Chinese tennis star and former Wimbledon and French Open doubles champion Peng Shuai has disappeared after being censored by China for making sexual allegations against a powerful politician. On Sunday, the Women's Tennis Association (WTA) called on Sunday for Peng's claims to be "investigated fully, fairly, transparently and without censorship."
However, what is more worrying now is that Peng's whereabouts are not known and she hasn't been heard of since making the allegations of sexual assault against the former political leader. On Sunday, current and former players took to social media to express fear for Peng's the safety but the Chinese government so far has maintained silence.
Peng, 35, one of China's most recognizable tennis stars, accused former Vice Premier Zhang Gaoli of forcing her to have sex at his home three years ago, according to screenshots of a since-deleted social media post dated November 2. She also alleged that Gaoli, who became a member of the Politburo Standing Committee, later had an on-off consensual relationship with her.

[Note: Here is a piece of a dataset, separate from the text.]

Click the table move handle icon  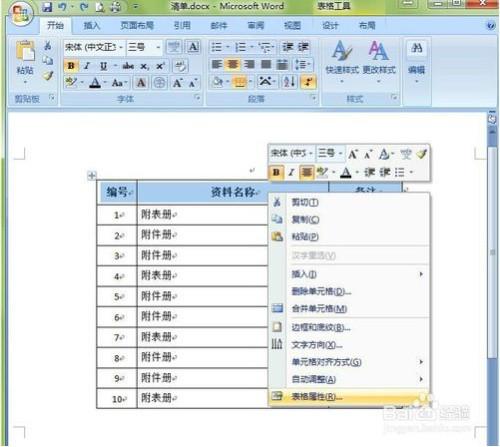coord(92,176)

Peng made the allegations on Weibo but deleted them within 30 minutes saying that she could provide no evidence to back her allegations.
What's more shocking is that Peng has not been seen in public since the accusation and her whereabouts are unknown. Her Weibo account, which has more than half a million followers, is still blocked from searchers on the platform after the Chinese government censored her for making the damaging allegations.
In the post, Peng wrote that Gaoli, now 75, and his wife arranged to play tennis in Beijing about three years ago and that he later brought her into a room at his home where the assault occurred. "I was so frightened that afternoon, never thinking that this thing could happen," the post read.
Life in Danger
Gaoli retired in 2018 and hasn't been seen much in public life, as is usual with former Chinese officials. Peng's allegation at the same time once again adds fodder to overseas reports of affairs between younger women and leading Chinese officials, including the founder of the People's Republic, Mao Zedong.
Meanwhile, the WTA on Sunday urged the Chinese government to break its silence on Peng's disappearance and to investigate allegations of sexual assault made by her against Gaoli, insisting the former top-ranked doubles player should be "heard, not censored."
In a statement, WTA Chairman and CEO Steve Simon said Peng's accusations were of "deep concern" adding the allegations must be investigated "fully, fairly, transparently and without censorship."
"Peng Shuai, and all women, deserve to be heard, not censored," Simon said. "Her accusation about the conduct of a former Chinese leader involving a sexual assault must be treated with the utmost seriousness."
Former and current tennis players too have showed their concern about Peng's disappearance. Former top ranking Czech American tennis player Martina Navratilova said she supported the WTA's call for an investigation. "A very strong stance by the WTA â and the correct stance," she wrote on Twitter.
The Chinese Communist Party has increasingly cracked down on civil society, including the #MeToo movement that has struggled to gain traction in the country. The China Tennis Association is also yet to comment on the allegations.
China's internet is heavily censored and the private lives of top leaders are an especially sensitive subject. It is the first time that such charges have been made against a senior politician there, and the married Zhang is yet to respond.